Ingin rasanya setiap hari ditawari "Kamu ingin makan apa" oleh ibunya. Bisa tidak ya? Ah, ya tak apa kalau hanya sesekali makan enak di luar seperti ini, Nehemia menggumam.
Bangku kosong di depan mereka kini terisi oleh satu ibu, satu tante, dan seorang bocah seusianya. Suasana mulai ramai. Tapi tampaknya hanya suara anak itu yang terdengar.
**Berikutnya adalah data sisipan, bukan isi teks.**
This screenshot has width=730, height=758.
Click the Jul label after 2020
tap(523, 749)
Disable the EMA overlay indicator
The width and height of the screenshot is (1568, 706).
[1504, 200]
Ia bertanya ini itu dan ingin makan bakso juga seperti dirinya.
"Nasi goreng saja ya, Nak?" pinta tantenya.
Si bocah menggeleng.
"Tapi tunggu sampai baksonya tidak panas lagi baru dimakan," akhirnya si tante yang memutuskan mau pesan apa.
Kalau waktu menunggu pesananan ia dan ibunya minum teh manis hangat, kali ini Nehemia mendengar si bocah di depannya bertanya ini dan itu. Wajahnya sumringah.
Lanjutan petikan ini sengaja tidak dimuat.